ALKBH7 Variant Related to Prostate Cancer Exhibits Altered Substrate Binding.

The search for prostate cancer biomarkers has received increased attention and several DNA repair related enzymes have been linked to this dysfunction. Here we report a targeted search for single nucleotide polymorphisms (SNPs) and functional impact characterization of human ALKBH family dioxygenases related to prostate cancer. Our results uncovered a SNP of ALKBH7, rs7540, which is associated with prostate cancer disease in a statistically significantly manner in two separate cohorts, and maintained in African American men. Comparisons of molecular dynamics (MD) simulations on the wild-type and variant protein structures indicate that the resulting alteration in the enzyme induces a significant structural change that reduces ALKBH7's ability to bind its cosubstrate. Experimental spectroscopy studies with purified proteins validate our MD predictions and corroborate the conclusion that this cancer-associated mutation affects productive cosubstrate binding in ALKBH7.

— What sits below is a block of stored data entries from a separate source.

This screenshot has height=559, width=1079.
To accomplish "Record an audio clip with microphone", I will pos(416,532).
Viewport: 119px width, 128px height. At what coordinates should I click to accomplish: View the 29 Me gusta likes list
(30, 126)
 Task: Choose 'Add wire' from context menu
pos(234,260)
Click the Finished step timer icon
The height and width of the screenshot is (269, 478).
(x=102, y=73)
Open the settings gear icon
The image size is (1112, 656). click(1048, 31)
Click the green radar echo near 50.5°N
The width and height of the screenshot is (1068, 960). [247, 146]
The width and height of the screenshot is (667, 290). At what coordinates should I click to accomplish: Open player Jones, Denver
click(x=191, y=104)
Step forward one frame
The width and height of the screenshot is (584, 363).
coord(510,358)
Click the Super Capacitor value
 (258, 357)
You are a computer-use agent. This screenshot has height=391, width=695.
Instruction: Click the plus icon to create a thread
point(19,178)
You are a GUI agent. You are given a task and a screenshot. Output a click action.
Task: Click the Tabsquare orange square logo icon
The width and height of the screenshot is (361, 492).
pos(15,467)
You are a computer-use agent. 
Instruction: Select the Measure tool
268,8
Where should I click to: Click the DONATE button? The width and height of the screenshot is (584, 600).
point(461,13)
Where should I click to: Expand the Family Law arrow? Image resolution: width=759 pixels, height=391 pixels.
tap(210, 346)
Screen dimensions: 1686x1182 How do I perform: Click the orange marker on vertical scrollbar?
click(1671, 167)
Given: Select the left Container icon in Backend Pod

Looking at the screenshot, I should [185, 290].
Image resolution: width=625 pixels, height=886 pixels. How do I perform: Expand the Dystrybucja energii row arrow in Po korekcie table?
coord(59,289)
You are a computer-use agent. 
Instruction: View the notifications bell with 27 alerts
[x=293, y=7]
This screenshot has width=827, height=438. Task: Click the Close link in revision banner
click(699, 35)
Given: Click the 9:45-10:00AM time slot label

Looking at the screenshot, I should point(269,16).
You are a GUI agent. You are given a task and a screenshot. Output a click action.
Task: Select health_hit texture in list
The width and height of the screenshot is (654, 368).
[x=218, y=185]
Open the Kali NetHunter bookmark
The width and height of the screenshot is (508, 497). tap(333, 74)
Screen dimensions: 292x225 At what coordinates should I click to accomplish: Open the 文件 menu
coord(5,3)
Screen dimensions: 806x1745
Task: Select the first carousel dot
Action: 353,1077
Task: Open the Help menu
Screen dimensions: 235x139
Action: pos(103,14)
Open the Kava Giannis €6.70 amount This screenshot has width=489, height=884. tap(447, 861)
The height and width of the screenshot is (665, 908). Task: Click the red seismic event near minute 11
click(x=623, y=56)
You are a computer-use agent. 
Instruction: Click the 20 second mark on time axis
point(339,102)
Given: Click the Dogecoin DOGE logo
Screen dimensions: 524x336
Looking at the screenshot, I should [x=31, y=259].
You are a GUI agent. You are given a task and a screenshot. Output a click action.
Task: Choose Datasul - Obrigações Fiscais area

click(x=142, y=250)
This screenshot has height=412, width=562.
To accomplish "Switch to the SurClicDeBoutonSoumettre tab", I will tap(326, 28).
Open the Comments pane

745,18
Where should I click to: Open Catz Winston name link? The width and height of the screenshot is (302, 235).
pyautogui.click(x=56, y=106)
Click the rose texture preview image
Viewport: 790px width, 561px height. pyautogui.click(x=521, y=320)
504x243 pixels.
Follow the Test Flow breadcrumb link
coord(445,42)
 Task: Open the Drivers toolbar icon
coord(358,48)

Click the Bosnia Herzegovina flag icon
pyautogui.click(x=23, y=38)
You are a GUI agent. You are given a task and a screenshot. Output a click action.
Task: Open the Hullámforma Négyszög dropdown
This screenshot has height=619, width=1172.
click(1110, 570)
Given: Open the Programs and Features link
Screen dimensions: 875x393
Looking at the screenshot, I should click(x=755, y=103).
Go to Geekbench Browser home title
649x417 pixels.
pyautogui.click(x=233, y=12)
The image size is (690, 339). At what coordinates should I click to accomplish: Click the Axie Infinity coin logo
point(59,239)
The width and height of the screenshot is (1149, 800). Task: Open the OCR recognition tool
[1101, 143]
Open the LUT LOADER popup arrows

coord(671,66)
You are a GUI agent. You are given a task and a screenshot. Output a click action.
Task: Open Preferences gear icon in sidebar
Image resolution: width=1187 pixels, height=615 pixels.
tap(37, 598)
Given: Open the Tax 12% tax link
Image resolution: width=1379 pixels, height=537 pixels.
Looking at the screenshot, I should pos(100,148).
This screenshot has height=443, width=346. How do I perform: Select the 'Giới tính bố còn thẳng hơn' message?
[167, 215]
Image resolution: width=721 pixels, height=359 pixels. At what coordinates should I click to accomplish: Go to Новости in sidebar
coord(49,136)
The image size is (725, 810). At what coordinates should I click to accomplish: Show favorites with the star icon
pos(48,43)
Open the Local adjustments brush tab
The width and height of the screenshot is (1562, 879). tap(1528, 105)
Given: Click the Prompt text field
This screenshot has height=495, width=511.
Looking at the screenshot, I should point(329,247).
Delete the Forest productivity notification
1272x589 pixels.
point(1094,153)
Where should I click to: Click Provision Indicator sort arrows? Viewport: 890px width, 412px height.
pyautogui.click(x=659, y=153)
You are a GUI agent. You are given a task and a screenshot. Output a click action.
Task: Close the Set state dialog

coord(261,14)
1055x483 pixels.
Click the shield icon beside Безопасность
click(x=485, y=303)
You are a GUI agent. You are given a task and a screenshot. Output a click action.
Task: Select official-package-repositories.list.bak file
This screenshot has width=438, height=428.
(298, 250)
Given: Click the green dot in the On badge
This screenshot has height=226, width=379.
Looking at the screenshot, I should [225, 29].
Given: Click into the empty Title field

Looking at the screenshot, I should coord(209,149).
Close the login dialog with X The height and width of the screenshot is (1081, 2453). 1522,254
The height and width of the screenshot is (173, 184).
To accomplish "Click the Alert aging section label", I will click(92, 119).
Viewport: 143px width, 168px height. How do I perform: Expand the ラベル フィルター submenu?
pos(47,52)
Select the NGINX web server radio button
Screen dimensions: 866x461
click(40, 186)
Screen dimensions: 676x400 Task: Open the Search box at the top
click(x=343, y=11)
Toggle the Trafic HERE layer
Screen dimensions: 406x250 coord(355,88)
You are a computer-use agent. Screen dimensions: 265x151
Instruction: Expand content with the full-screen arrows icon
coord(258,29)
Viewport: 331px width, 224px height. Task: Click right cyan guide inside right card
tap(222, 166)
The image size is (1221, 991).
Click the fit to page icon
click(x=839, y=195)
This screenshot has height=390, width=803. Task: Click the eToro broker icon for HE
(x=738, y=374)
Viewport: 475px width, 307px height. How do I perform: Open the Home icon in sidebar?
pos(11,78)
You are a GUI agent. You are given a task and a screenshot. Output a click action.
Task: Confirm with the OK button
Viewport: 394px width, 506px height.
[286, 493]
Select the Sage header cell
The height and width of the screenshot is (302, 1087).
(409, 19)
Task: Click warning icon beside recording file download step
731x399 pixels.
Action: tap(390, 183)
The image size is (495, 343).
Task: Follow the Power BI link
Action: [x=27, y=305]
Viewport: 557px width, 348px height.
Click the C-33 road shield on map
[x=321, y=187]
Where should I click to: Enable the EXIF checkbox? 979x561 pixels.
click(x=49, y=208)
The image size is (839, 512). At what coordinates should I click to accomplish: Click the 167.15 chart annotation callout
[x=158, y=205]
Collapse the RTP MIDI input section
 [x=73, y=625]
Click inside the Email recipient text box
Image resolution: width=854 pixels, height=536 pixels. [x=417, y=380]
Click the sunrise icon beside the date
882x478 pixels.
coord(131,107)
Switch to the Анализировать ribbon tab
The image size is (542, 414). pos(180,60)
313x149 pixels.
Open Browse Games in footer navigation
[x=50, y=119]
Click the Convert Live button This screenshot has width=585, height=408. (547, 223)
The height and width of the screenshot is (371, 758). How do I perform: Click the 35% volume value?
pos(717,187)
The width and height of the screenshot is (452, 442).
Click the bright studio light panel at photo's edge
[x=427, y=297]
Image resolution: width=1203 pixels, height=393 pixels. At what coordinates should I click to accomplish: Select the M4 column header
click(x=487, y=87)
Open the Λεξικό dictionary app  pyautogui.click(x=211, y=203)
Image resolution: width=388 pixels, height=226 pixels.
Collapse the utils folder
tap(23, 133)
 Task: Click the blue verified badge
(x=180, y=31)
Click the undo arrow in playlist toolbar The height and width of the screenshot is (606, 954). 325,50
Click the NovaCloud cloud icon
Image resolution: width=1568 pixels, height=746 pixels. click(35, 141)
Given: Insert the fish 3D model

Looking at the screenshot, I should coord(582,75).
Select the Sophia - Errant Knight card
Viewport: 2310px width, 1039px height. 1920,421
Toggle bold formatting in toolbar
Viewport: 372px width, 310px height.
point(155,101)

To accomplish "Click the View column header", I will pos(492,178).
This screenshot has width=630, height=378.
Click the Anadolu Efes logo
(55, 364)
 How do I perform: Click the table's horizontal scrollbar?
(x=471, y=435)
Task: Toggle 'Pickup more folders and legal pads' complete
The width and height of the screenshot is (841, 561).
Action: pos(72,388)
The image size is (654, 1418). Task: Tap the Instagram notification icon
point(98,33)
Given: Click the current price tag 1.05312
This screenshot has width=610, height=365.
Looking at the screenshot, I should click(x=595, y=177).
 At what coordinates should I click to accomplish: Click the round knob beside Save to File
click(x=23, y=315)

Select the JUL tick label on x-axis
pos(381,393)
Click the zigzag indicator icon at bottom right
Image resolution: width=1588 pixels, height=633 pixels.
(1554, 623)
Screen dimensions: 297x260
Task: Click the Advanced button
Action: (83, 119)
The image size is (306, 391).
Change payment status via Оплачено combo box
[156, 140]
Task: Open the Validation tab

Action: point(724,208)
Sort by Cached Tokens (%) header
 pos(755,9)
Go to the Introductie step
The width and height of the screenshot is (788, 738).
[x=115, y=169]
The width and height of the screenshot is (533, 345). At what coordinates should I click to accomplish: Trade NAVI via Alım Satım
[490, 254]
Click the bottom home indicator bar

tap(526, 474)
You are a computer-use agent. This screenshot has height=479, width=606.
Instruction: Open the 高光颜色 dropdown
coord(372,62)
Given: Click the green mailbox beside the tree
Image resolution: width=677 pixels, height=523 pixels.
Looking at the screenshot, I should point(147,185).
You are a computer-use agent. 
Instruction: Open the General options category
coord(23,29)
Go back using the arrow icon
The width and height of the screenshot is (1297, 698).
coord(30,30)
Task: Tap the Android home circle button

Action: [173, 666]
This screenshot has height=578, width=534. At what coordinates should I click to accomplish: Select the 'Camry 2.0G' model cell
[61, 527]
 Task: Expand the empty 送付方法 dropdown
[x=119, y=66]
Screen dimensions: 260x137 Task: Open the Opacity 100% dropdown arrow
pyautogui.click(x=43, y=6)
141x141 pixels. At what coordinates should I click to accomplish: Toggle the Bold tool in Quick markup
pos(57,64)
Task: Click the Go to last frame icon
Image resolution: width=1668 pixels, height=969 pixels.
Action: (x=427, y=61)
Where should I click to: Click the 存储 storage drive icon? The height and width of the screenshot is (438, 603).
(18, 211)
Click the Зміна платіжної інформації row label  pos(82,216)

Biochemical Characterization of AP Lyase and m6A Demethylase Activities of Human AlkB Homologue 1 (ALKBH1).

Alkbh1 is one of nine mammalian homologues of Escherichia coli AlkB, a 2-oxoglutarate-dependent dioxygenase that catalyzes direct DNA repair by removing alkyl lesions from DNA. Six distinct enzymatic activities have been reported for Alkbh1, including hydroxylation of variously methylated DNA, mRNA, tRNA, or histone substrates along with the cleavage of DNA at apurinic/apyrimidinic (AP) sites followed by covalent attachment to the 5'-product. The studies described here extend the biochemical characterization of two of these enzymatic activities using human ALKBH1: the AP lyase and 6-methyl adenine DNA demethylase activities. The steady-state and single-turnover kinetic parameters for ALKBH1 cleavage of AP sites in DNA were determined and shown to be comparable to those of other AP lyases. The α,ß-unsaturated aldehyde of the 5'-product arising from DNA cleavage reacts predominantly with C129 of ALKBH1, but secondary sites also generate covalent adducts. The 6-methyl adenine demethylase activity was examined with a newly developed assay using a methylation-sensitive restriction endonuclease, and the enzymatic rate was found to be very low. Indeed, the demethylase activity was less than half that of the AP lyase activity when ALKBH1 samples were assayed using identical buffer conditions. The two enzymatic activities were examined using a series of site-directed variant proteins, revealing the presence of distinct but partially overlapping active sites for the two reactions. We postulate that the very low 6-methyl adenine oxygenase activity associated with ALKBH1 is unlikely to represent the major function of the enzyme in the cell, while the cellular role of the lyase activity (including its subsequent covalent attachment to DNA) remains uncertain.